News

UK creating the world’s largest MPA

Published on April 6, 2010

Banning industrial fishing in an area twice the size of the UK, Great Britain is creating the world’s largest marine reserve in the Indian Ocean.

The 545,000-sq-km reserve, or Marine Protected Area (MPA), around the Chagos Islands, regarded as one of the world’s richest marine ecosystems, hosts the world’s biggest living coral structure, the Great Chagos Bank. The bank is home to more than 220 coral species, almost half the recorded species of the entire Indian Ocean, and more than 1,000 species of reef fish.

“Its establishment will double the global coverage of the world’s oceans under protection,” Britain’s Foreign Secretary David Miliband pointed out, dubbing it “a major step forward for protecting the oceans”.

Environmentalists lauded the decision as “inspirational”.

“It will protect a treasure trove of tropical, marine wildlife for posterity and create a safe haven for breeding fish stocks for the benefit of people in the region”, William Marsden, chairman of the Chagos Conservation Trust, told BBC.

Less happy islanders, who were evicted in 1967-71 to make way for the US air base on the island of Diego Garcia, however said a reserve would effectively bar them from returning.

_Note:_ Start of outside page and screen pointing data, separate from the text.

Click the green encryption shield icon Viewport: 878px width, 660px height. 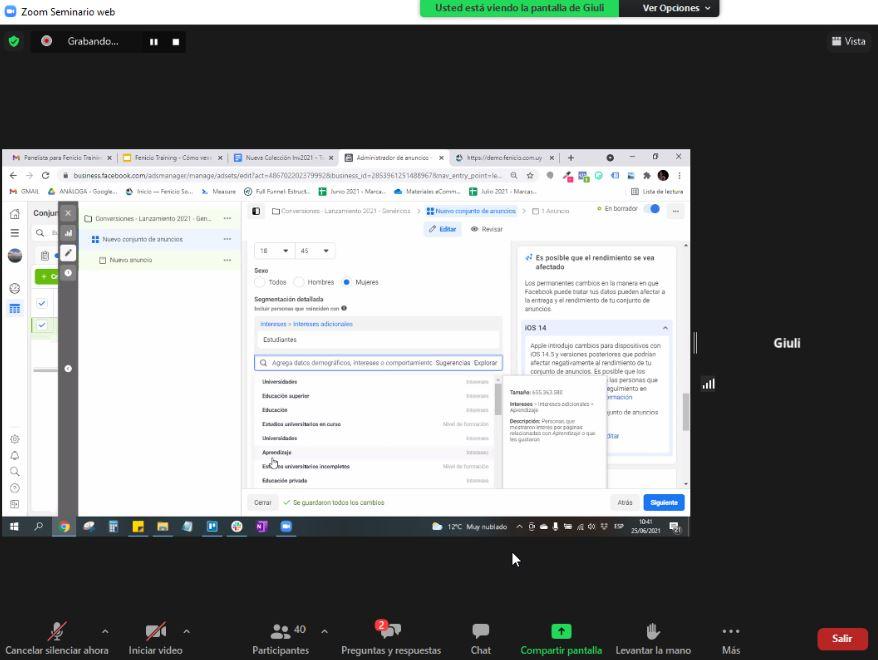(13, 41)
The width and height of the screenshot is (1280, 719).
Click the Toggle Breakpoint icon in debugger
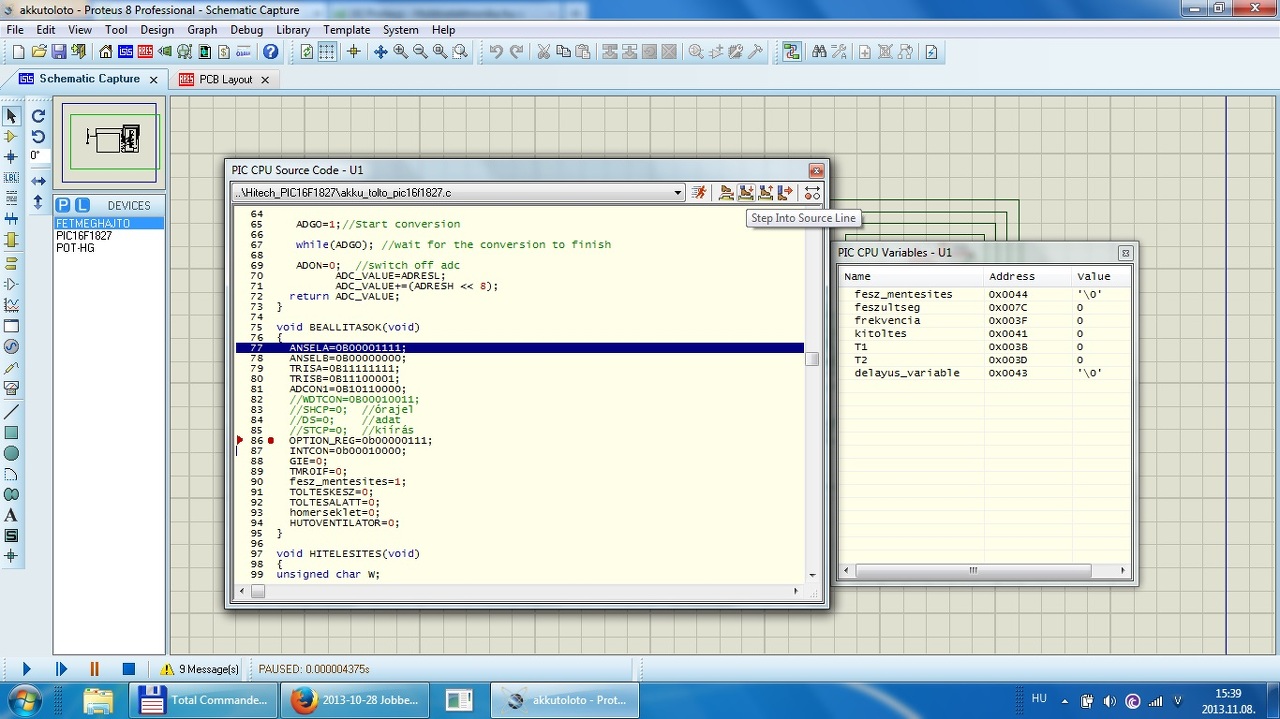812,193
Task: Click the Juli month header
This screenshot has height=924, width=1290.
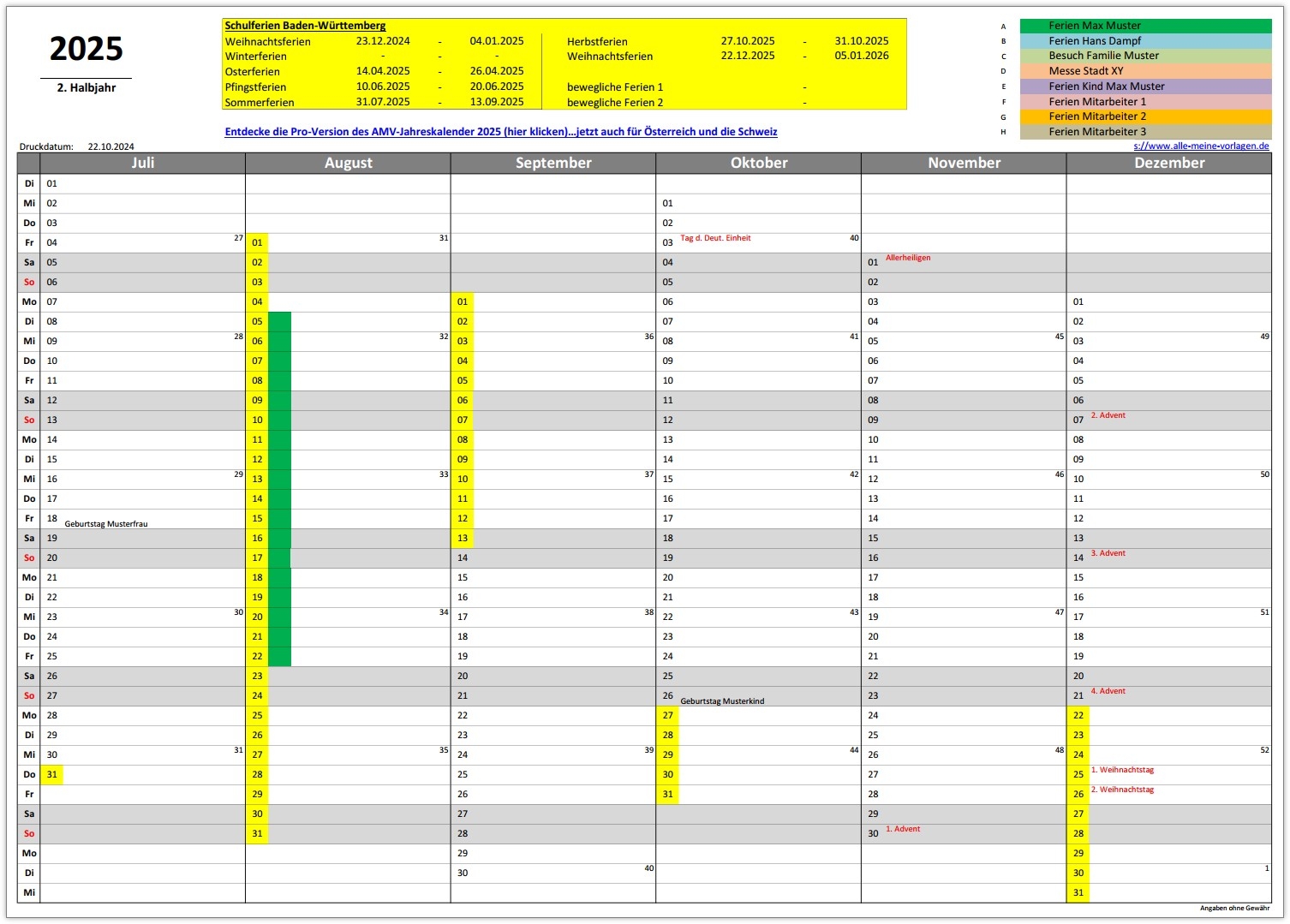Action: click(143, 163)
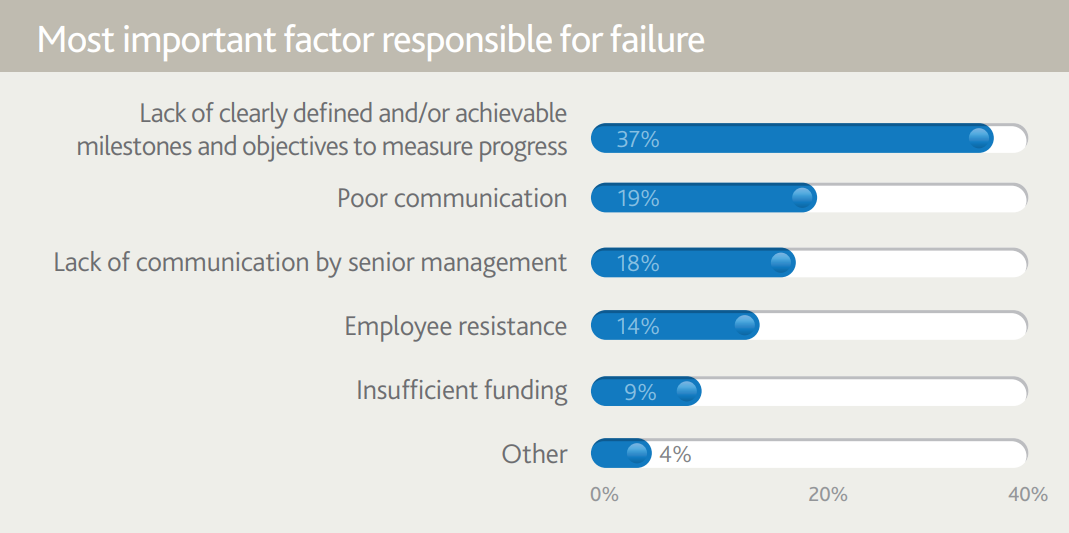Click the 14% value text
This screenshot has width=1069, height=533.
click(x=637, y=326)
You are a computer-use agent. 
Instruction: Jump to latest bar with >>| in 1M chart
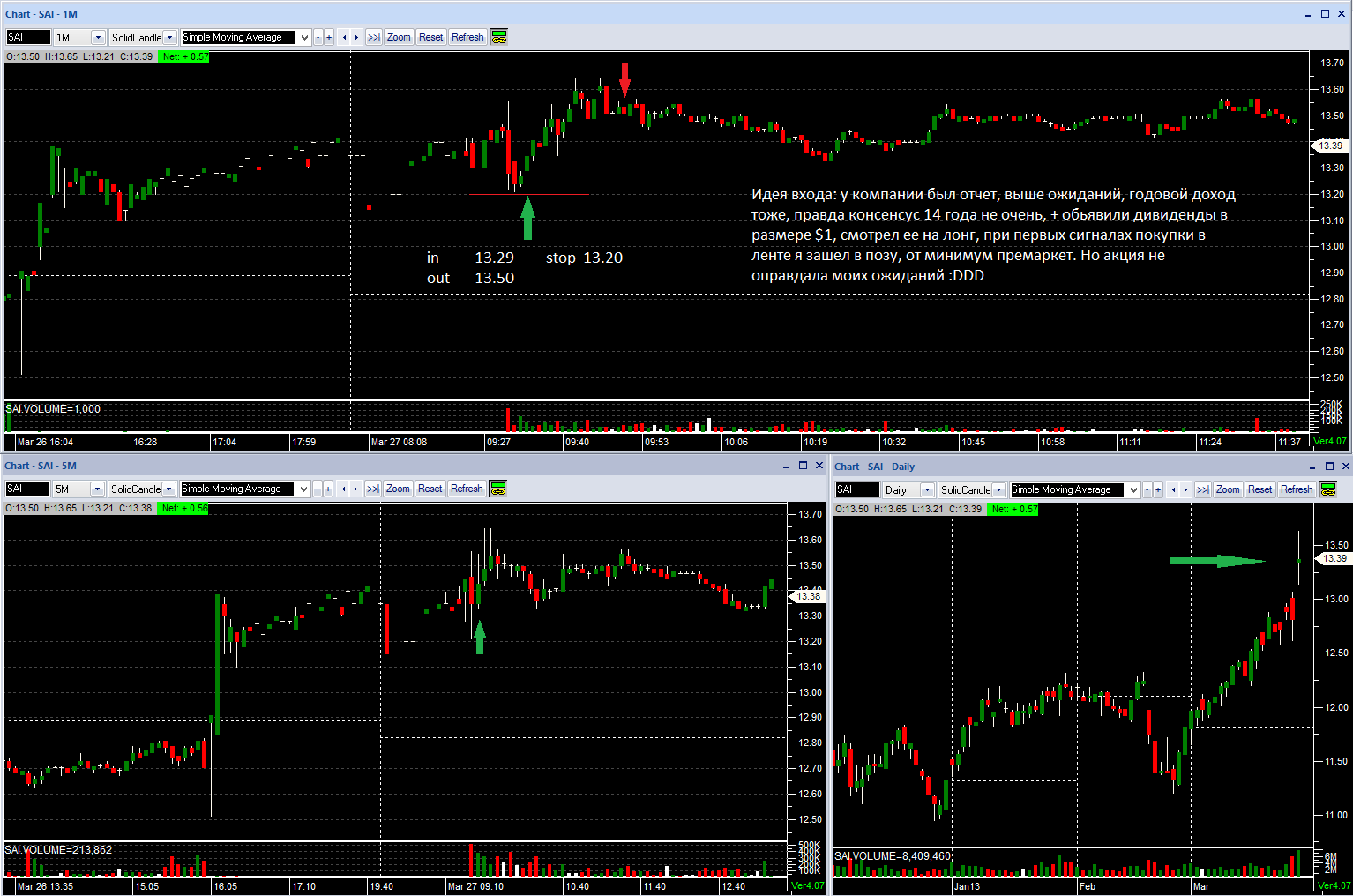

The Chagos Islands have belonged to Britain since the Napoleon wars, but Mauritius has lately asserted a claim to sovereignty, as well.

Foreign Secretary David Miliband now instructs the Commissioner of the British Indian Ocean Territory to declare a Marine Protected Area.

According to environmentalists, an MPA designation would prohibit activities such as industrial fishing and deep-sea mining.